Origen e historia
El Berberisco es originario del Magreb (Marruecos, Argelia, Túnez, Libia), donde ha sido criado durante más de 3.000 años. Es uno de los caballos más primitivos que han llegado a nuestros días con sus características prácticamente inalteradas. Los árabes lo llevaron a la Península Ibérica durante la conquista del siglo VIII, y durante siglos el Berberisco y el caballo ibérico se cruzaron dando lugar a lo que hoy conocemos como el Pura Raza Española y el Lusitano. Dos de los tres sementales fundadores del Thoroughbred (el Byerley Turk y el Godolphin Arabian) tenían origen Berberisco o árabe.
Características físicas
El Berberisco tiene una conformación robusta y compacta: cabeza con perfil subconvexo (similar al PRE), cuello musculoso, pecho amplio y grupa ligeramente inclinada. Tiene las extremidades finas pero muy duras y cascos resistentes, adaptados al terreno pedregoso del norte de África. La alzada es de 1,45 a 1,58 m. Es una raza de gran resistencia al calor, a la sed y a los pastos pobres.
Influencia en otras razas
Además de su influencia en el PRE y el Lusitano, el Berberisco contribuyó al desarrollo del Quarter Horse, el Mustang y otras razas americanas a través de los caballos ibéricos que los colonizadores llevaron al Nuevo Mundo.
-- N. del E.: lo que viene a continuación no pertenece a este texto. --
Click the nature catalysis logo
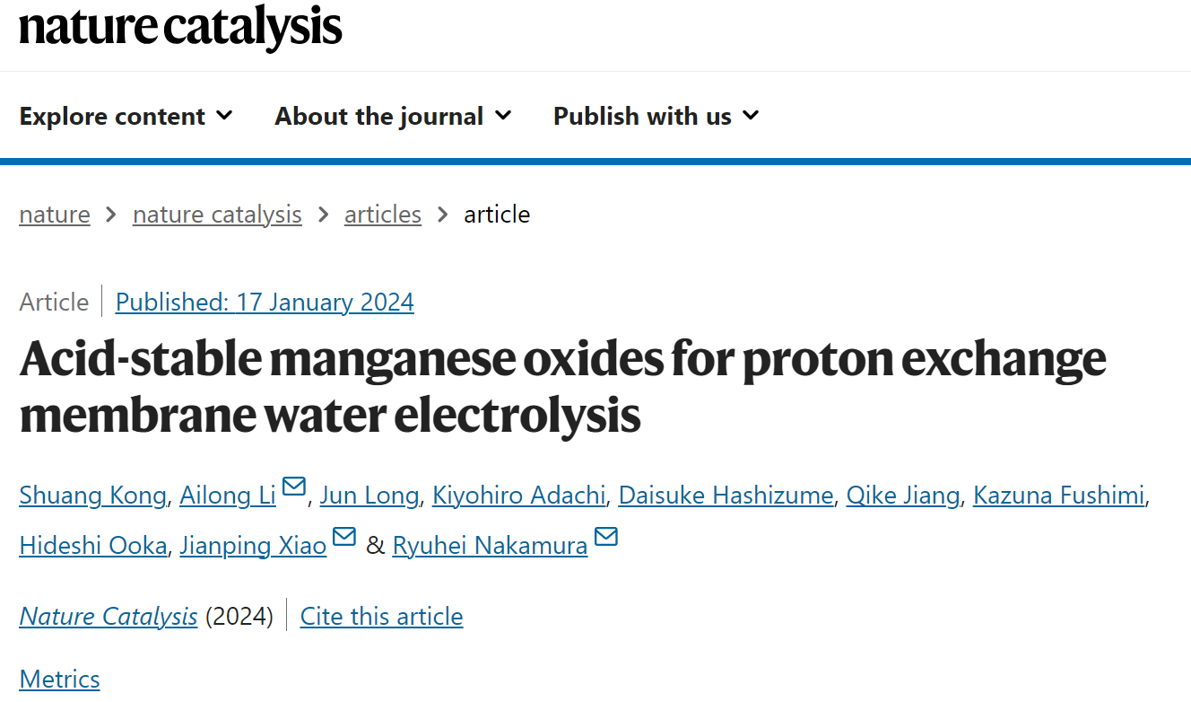Image resolution: width=1191 pixels, height=702 pixels. (180, 26)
También está en el origen del Thoroughbred y del Anglo-árabe. Es uno de los caballos más influyentes de la historia equina.
Situación actual
El Berberisco puro está en peligro de extinción. La raza más cercana al Berberisco original es el Pura Raza Barbe (PRB), cuya preservación está a cargo de asociaciones en Marruecos, Argelia y Francia. En España hay criadores que trabajan con material genético Berberisco importado del Magreb.